出典:関東財務局提出の大量保有報告書(2025年7月18日付)。保有目的の表記は報告書記載に基づく。
サマリー
出典:大量保有報告書(2025年7月18日付、関東財務局)。
提出者とは
筆頭提出者であるキャピタルギャラリーは投資会社であり、法人代表者が個人名義でも株式を保有する法人・個人の一体構造をとっている。共同保有者として連名に加わる有限会社オオタニ代表者は渋谷区所在の法人代表であり、報告書によれば過去の大量保有報告書においてキャピタルギャラリーとの連携が確認されている。株式会社人生設計は保険代理店として、報告書記載の関係性において代表者の経済圏に連なる法人とされている。
4者のうち法人2社・個人2名が連名で報告しており、それぞれの保有比率は以下の通りである。
| 保有者 | 株式数 | 保有比率 |
|---|---|---|
| キャピタルギャラリー(法人) | 348,400株 | 10.43% |
| 代表者個人 | 35,700株 | 1.07% |
| 有限会社オオタニ代表者個人 | 270,400株 | 8.10% |
| 株式会社人生設計 | 31,500株 | 0.94% |
| 合計 | 686,000株 | 20.54% |
出典:大量保有報告書(2025年7月18日付)記載の保有明細。
取得の構造
報告書によれば、各保有者は2025年5月〜7月にかけて段階的に株式を取得している。代表者個人は7月11日に19,400株を市場内で取得。有限会社オオタニ代表者個人は5月12日から7月11日にかけて断続的に取得を繰り返しており、売買記録は合計20回近くに及ぶとされている。株式会社人生設計は6月以降、1回あたり100〜2,000株規模の小口取得を日次で継続した。

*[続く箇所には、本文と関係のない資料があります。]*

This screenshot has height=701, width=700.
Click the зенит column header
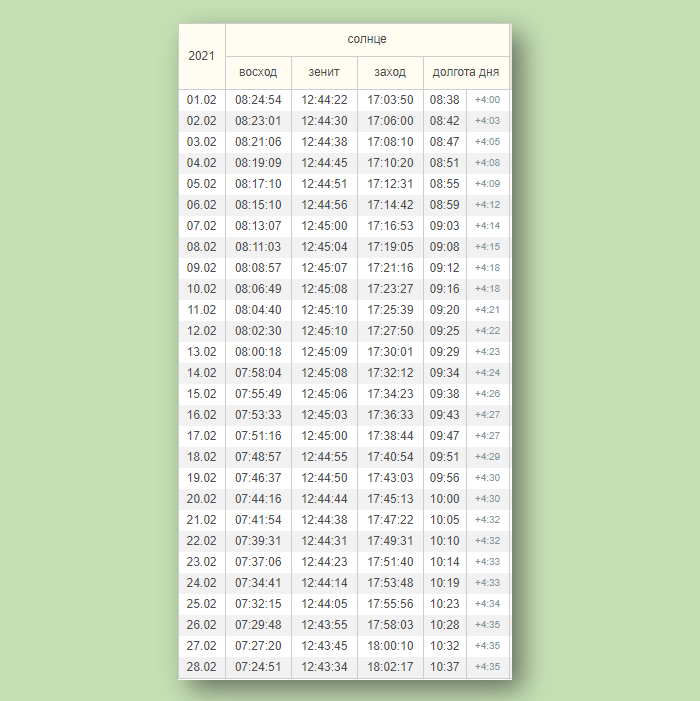[324, 73]
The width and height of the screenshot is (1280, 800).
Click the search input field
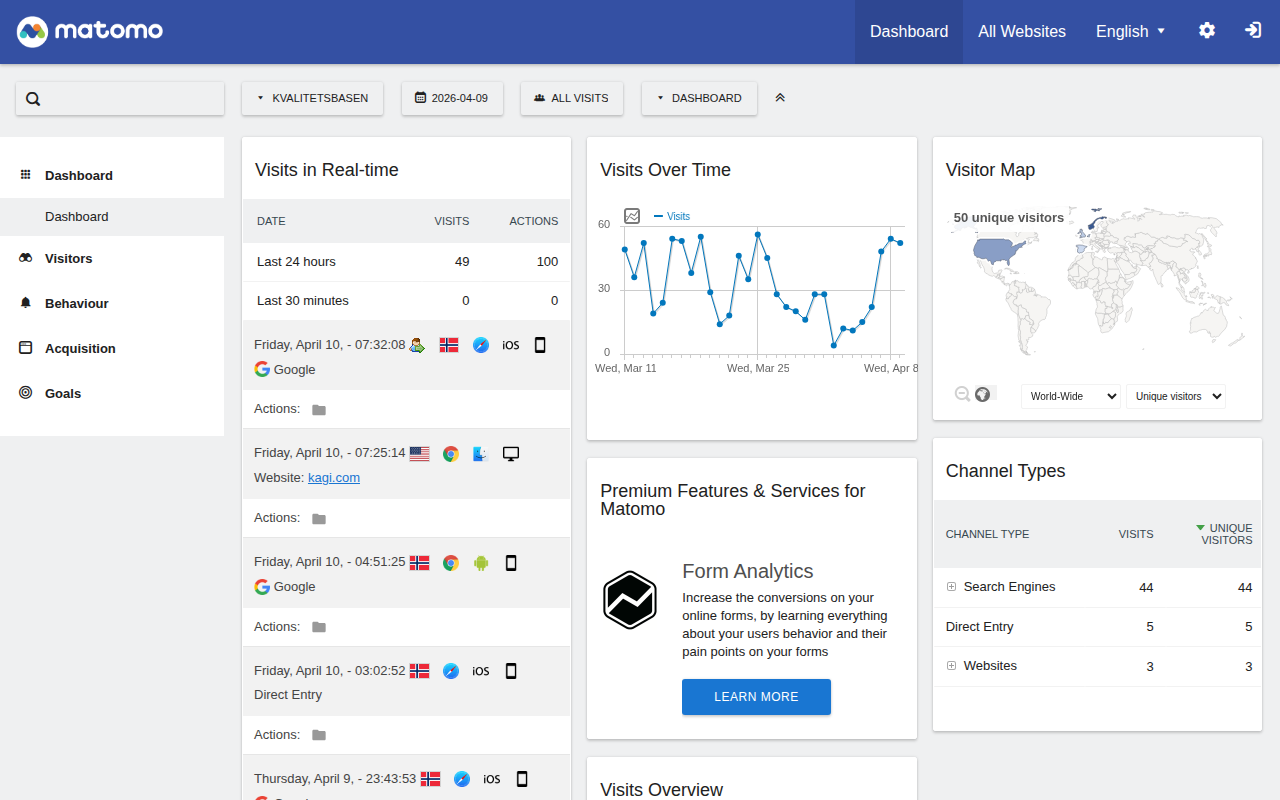(x=120, y=98)
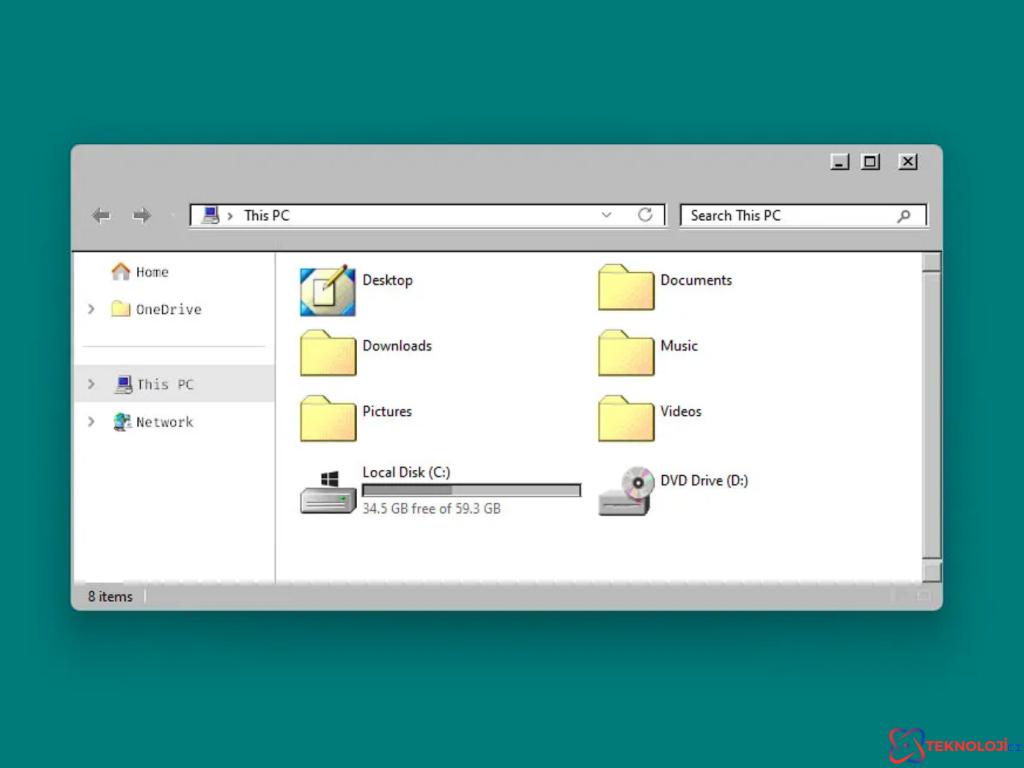Open the Downloads folder
Image resolution: width=1024 pixels, height=768 pixels.
[x=326, y=353]

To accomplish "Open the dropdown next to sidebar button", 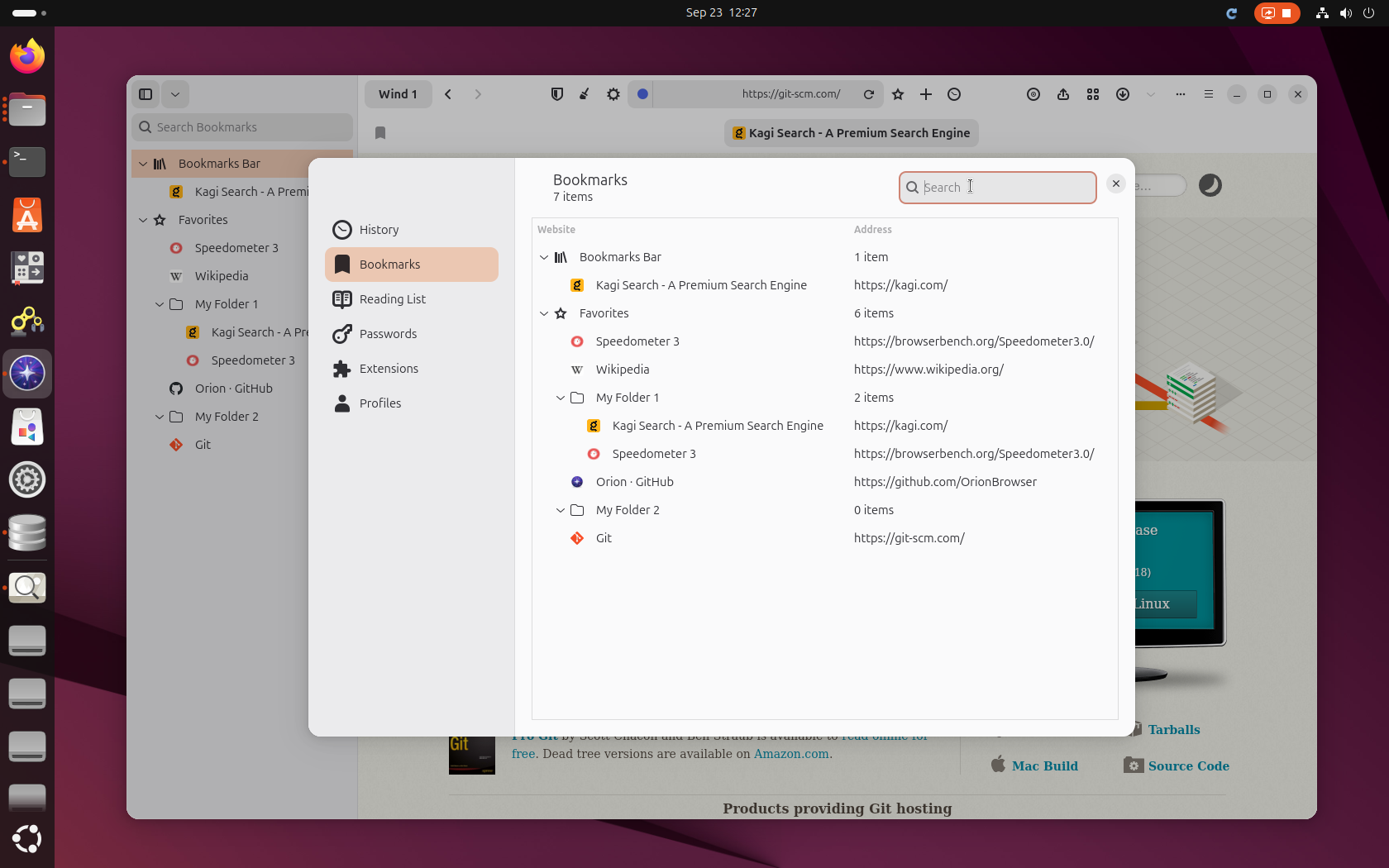I will click(175, 94).
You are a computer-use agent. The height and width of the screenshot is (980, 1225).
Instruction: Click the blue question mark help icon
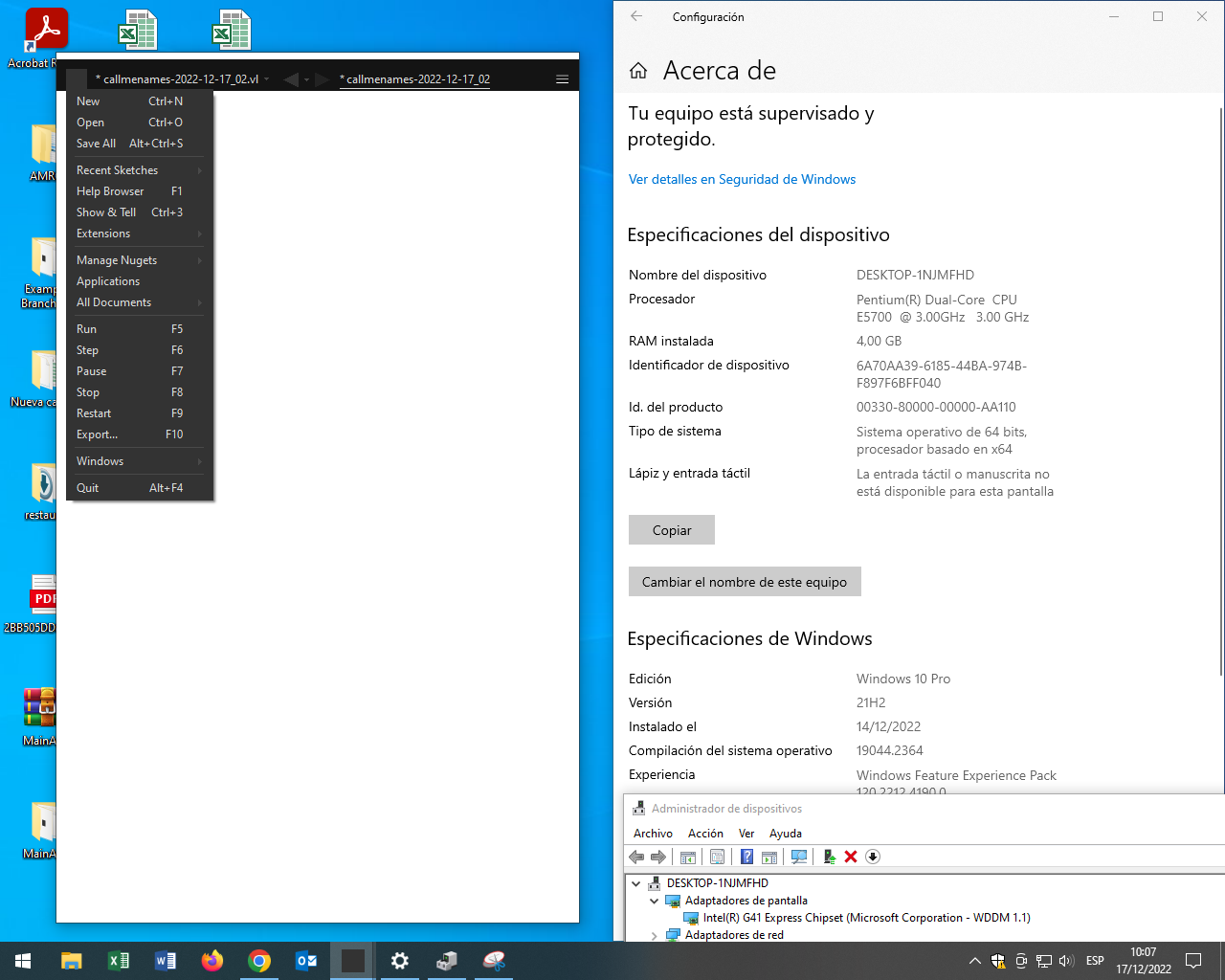tap(746, 857)
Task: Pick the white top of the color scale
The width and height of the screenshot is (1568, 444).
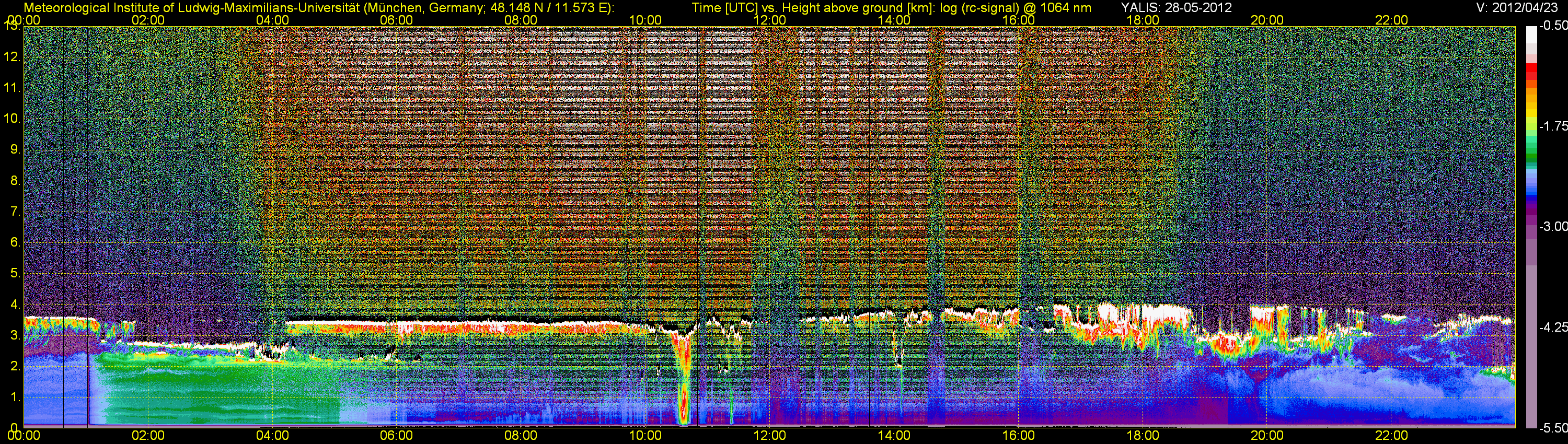Action: pos(1531,33)
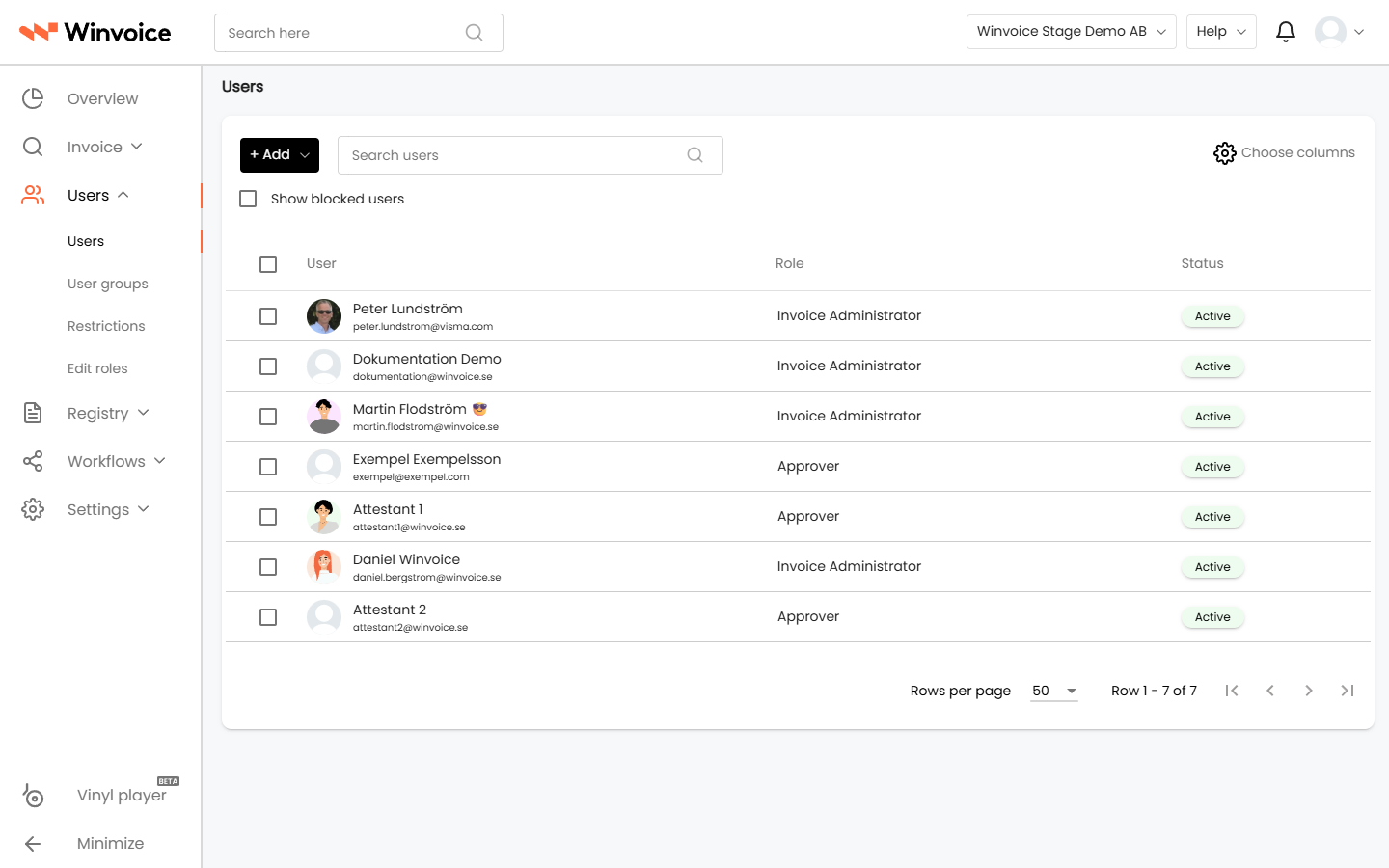Expand the Settings sidebar section
The image size is (1389, 868).
pos(108,509)
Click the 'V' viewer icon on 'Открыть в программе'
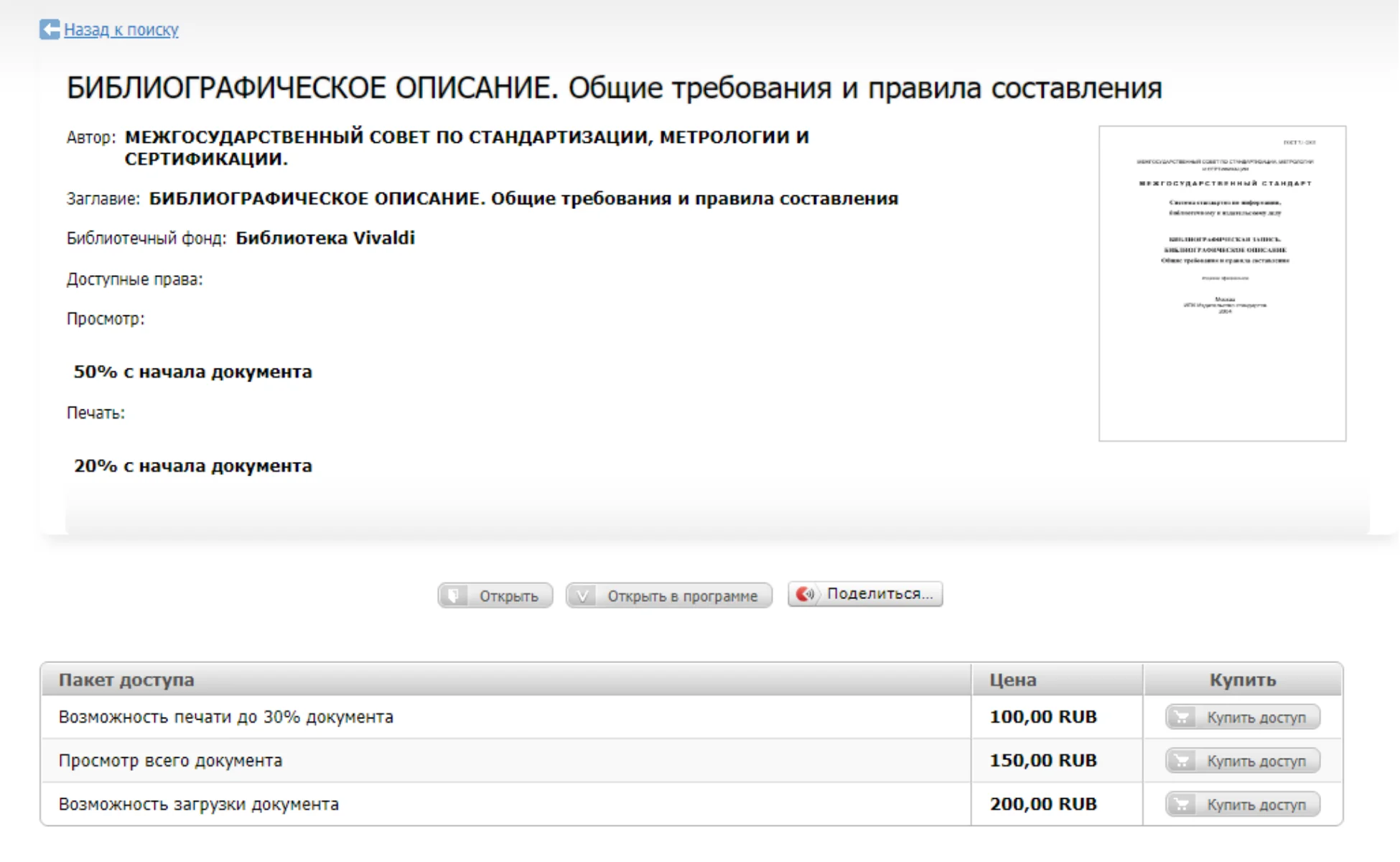This screenshot has height=862, width=1400. click(583, 595)
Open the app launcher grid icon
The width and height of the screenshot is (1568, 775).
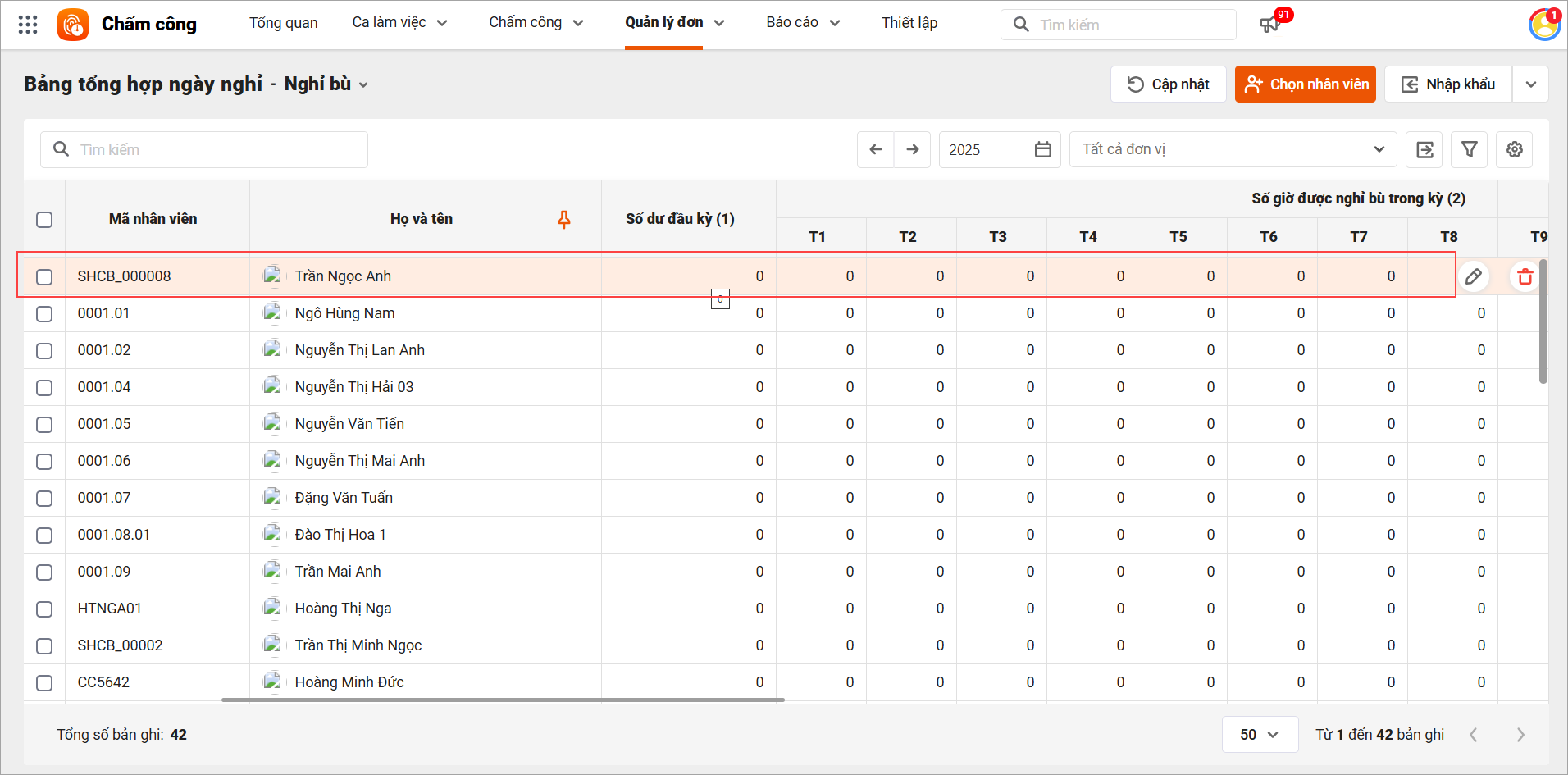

取得資金については、4者すべてが「自己資金」を基本としているが、キャピタルギャラリーについては自己資金約7,873万円のほかに信用約1.8億円を活用し、合計取得額は約2.6億円とされている。代表者個人分は約3,057万円、有限会社オオタニ代表者個人は約2億400万円(全額自己資金)、株式会社人生設計は約2,609万円(全額自己資金)と報告書に記載されている。
複数名義にまたがる小口・日次取得という手法は、市場への影響を分散させながら保有比率を積み上げる構造として読み取ることができる。担保契約の回避という点でも、自己資金中心の取得方針は保有の安定性を重視した設計と見るのが自然だ。
出典:大量保有報告書(2025年7月18日付)記載の取得経緯・資金調達欄。
論点の整理
今回の報告書を踏まえ、以下の3点が継続的な監視対象となる。
【論点1】保有比率20.54%の意味
20%超の保有は、特別決議(3分の2以上の賛成を要する決議)に対する一定の影響力を持つ水準である。ティムコは自己資本比率約70%・有利子負債ゼロという財務体質を持ち、売上約40億円・営業利益3億円前後(2024年3月期実績)のニッチ型企業である。取締役構成が社内寄りとされるガバナンス構造のもとで、20%超の第三者保有がどのような影響を及ぼすかは注視に値する。
【論点2】「純投資」目的の記載と実態の乖離可能性
報告書上の保有目的は「純投資」と記載されている。ただし、株主総会における実質的な影響力、資本政策への関与余地、役員選任への間接的な圧力といった戦略的選択肢が、20%超の保有によって事実上確保されることも構造的には指摘できる。記載目的と実態の整合性については、今後の変更報告書や株主総会動向が判断材料となる。
【論点3】4者連名スキームの継続性
法人・個人を組み合わせた複数名義での共同保有という構造は、過去の報告書においても同様のパターンが見られるとされている。今後の変更報告において保有者の増減・入れ替えが生じた場合、スキーム全体の方向性を読み解く手がかりとなり得る。配当については年20円台・配当性向約40%と報告書に記載されており、保有継続に伴う経済的メリットも一定程度存在する。
出典:大量保有報告書(2025年7月18日付)、ティムコ2024年3月期有価証券報告書記載の財務データ。論点は論評編集部による構造的整理であり、不正・違法行為を断定するものではない。